* What is being asked *
Return the entries in their entirety, precisely as given.

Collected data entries
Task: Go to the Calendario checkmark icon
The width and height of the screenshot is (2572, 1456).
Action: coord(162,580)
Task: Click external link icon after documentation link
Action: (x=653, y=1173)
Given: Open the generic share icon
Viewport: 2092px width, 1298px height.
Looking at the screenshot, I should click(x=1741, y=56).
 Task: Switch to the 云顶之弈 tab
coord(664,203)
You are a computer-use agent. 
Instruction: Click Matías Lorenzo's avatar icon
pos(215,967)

* Task result *
Task: Go to the Calendario checkmark icon
The width and height of the screenshot is (2572, 1456).
Action: coord(162,580)
Task: Click external link icon after documentation link
Action: (x=653, y=1173)
Given: Open the generic share icon
Viewport: 2092px width, 1298px height.
Looking at the screenshot, I should click(x=1741, y=56).
 Task: Switch to the 云顶之弈 tab
coord(664,203)
You are a computer-use agent. 
Instruction: Click Matías Lorenzo's avatar icon
pos(215,967)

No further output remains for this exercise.